In a display usually reserved for more traditional sporting contests, about 500 passionate supporters waved flags and cheered enthusiastically for their favourite team at the inaugural Junior Chamber International (JCI) Cambodia Debating Championship, held at the Royal University of Phnom Penh last weekend on Sunday, August 7.
Eagerly awaiting the judges’ decision, some in the audience screamed that the International Foreign Language (IFL) team should win, while others were adamant that the team from the University of Puthisastra (UP) should become champion.
After a nervous wait, following a hotly contested debate on the topic “Economic development is more important than environmental protection”, the judges decided that Vuthy Panchakrong, Mak Vichetsakda, and Kheng Sathaboramana from IFL were victors over the team from UP.
The result was significant not only because this was the first time that JCI had invited outstanding local teams from universities and institutions in Phnom Penh to compete against each other, but also because the winner will now represent Cambodia against debaters from around the world in the JCI Debating Contest to be held in Taiwan on August 26 to 28.
Kheang Sathaboramana, 19, a third-year student at IFL who majors in English language studies, said that her department recruited her a few weeks ago to join up with the other two more experienced members of the group. “At IFL we have had a debating club since 2003, so we already knew how to debate and how the judges would score us,” she said.
Nevertheless, the team met each other often in the lead up to the event to prepare and practice debating techniques, as well as to revise and update their existing knowledge about the environment.
While it was not easy for the team when they met opposition groups whose members had backgrounds in economics, finance, banking and environmental issues, the IFL students’ preparations ensured they were strong enough for the challenge.
“Sometimes we felt a bit intimidated when we confronted other teams who looked much stronger than us.

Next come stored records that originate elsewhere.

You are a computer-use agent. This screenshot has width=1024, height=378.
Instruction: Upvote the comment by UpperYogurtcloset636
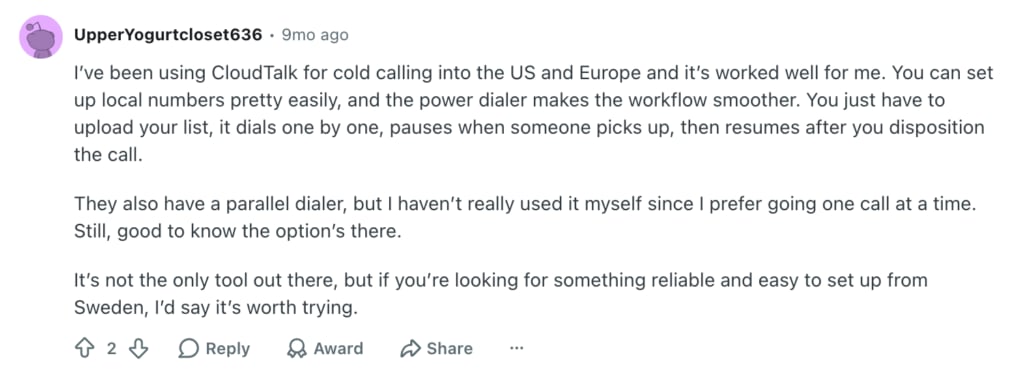click(x=85, y=349)
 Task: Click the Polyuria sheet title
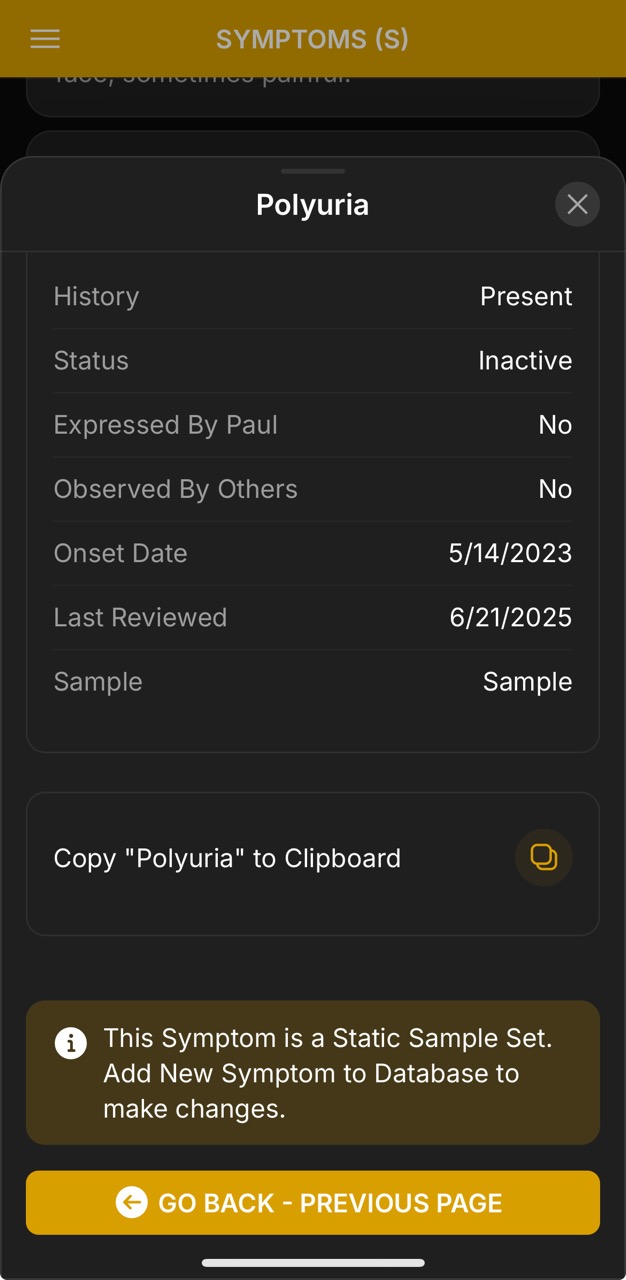point(312,205)
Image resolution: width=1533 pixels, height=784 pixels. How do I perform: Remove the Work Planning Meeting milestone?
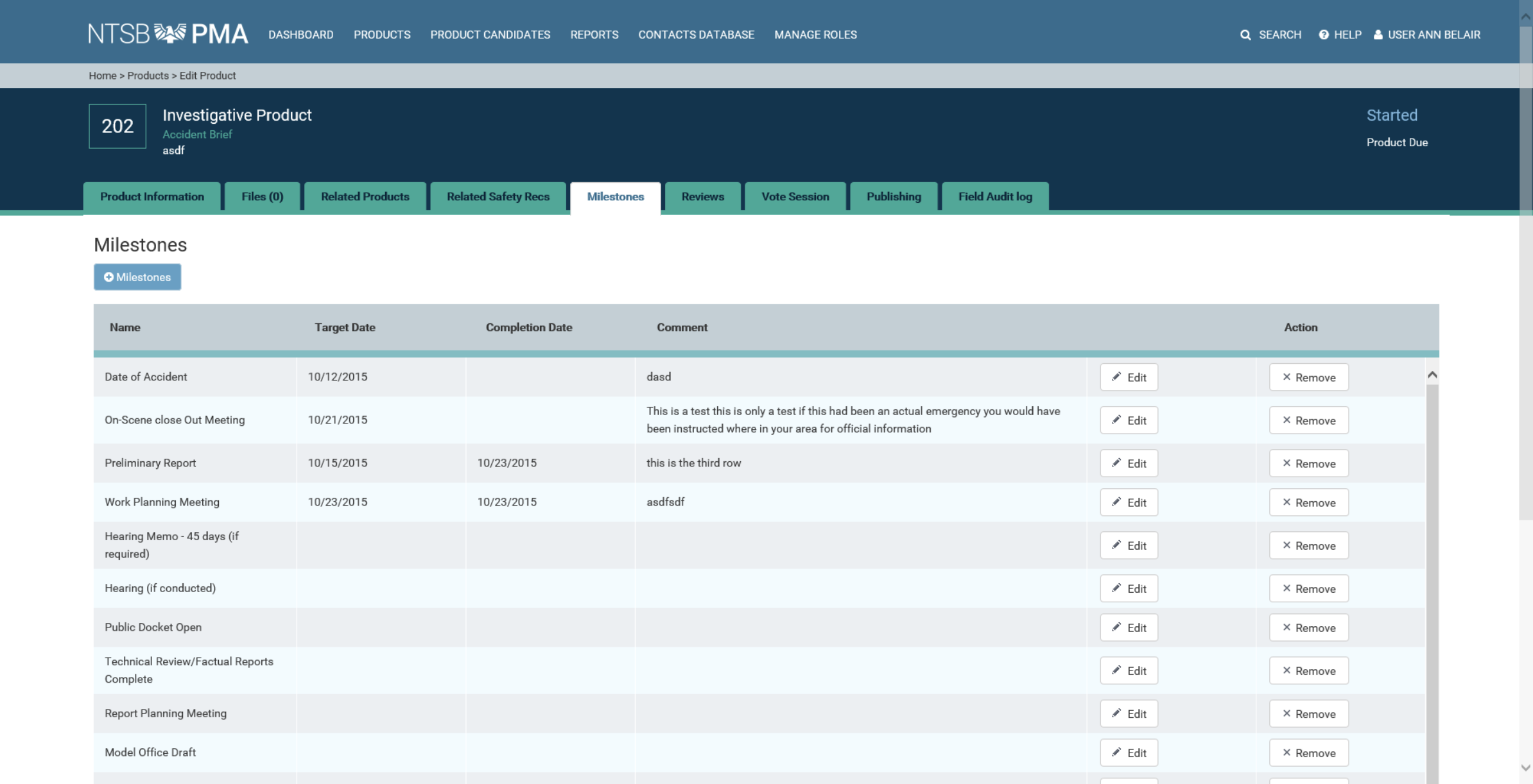coord(1308,502)
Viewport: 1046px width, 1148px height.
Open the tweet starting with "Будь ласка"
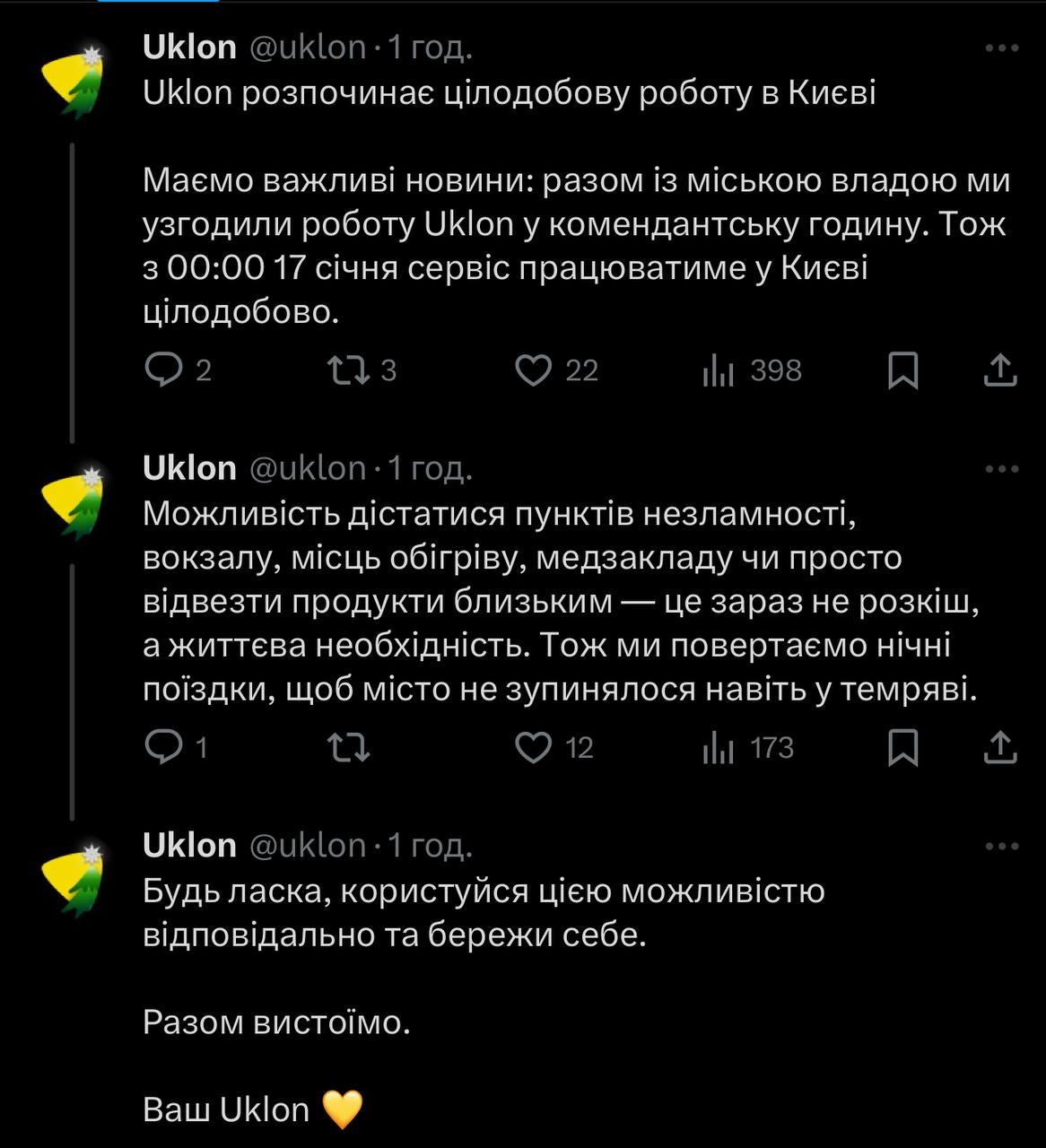484,913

But we just remembered that a debate is like a game, because there will always be a winner and a loser. We had to be confident and believe that our team could do it,” said Kheang Sathaboramana on the day.
Sethy Monineath, 21, a student from the unsuccessful University of Puthisastra side and who majors in finance and banking, was initially overcome with nerves when she saw the hundreds of people sitting in the audience, even though her team had been preparing for weeks.
While able to acknowledge that her team lacked enough supporting evidence to convince the judge’s with their arguments in the final round of the competition, Sethy Monineath was clear that she didn’t feel like a loser.
“I don’t think I lost in this competition. If nothing else, I gained a big experience for my future. I will not be a debater for my whole life, but the debate today builds my confidence for future public speaking in my career,” she said.
Seang Soleak, an Oxfam communications officer who helped judge the competition, said that he scored the debaters based on their explanation and definition of the topic as well as the various ideas that each team brought up to support their arguments. He also looked at the debating skills each team used to convince the audience.
“We paid attention to whether the debaters had their own voice and how they were able to convince the audience,” he said. “Some debaters here were able to deliver their argument in a way which made the audience laugh. That’s always a good way to gain the support of the audience,” he added.
Lonh Mengkheang, 22, an information technology officer at the Ministry of Defense who attended on Sunday, said the debate encouraged him and his friends to think about the topics that were discussed, and also inspired him to work on his own self-confidence.
“Debates like these are good because they inspire people like me to be curious and to be as confident as the candidates,” he said. JCI Cambodia, which was established in 2010, has the same objectives and runs similar programs to other international JCI branches. The organisation works with people aged 18 and 40 with the aim of encouraging them to take positive action to improve themselves and the world around them.
Dek Dary, the vice president of JCI Cambodia in Phnom Penh, says debating is part of JCI’s programs so as to give students and young professionals a chance to show off their talent and inspire social change.
“The debate is important because just by being involved, students will acquire various skills such as taking responsibility for social
issues, respect, and acknowledging diversity between people, as well as the determination to overcome the obstacles they may face,” she said.
The teams from IFL and UP were joined by teams from Pannasastra University of Cambodia, AIESEC and two teams from JCI – six teams were vying for the coveted trip to Taiwan.
The competition this year was limited to debating clubs already in existence at universities and institutions in Phnom Penh, but Dek Dary is hopeful that next year JCI will allow talented individual debaters to join the competition too.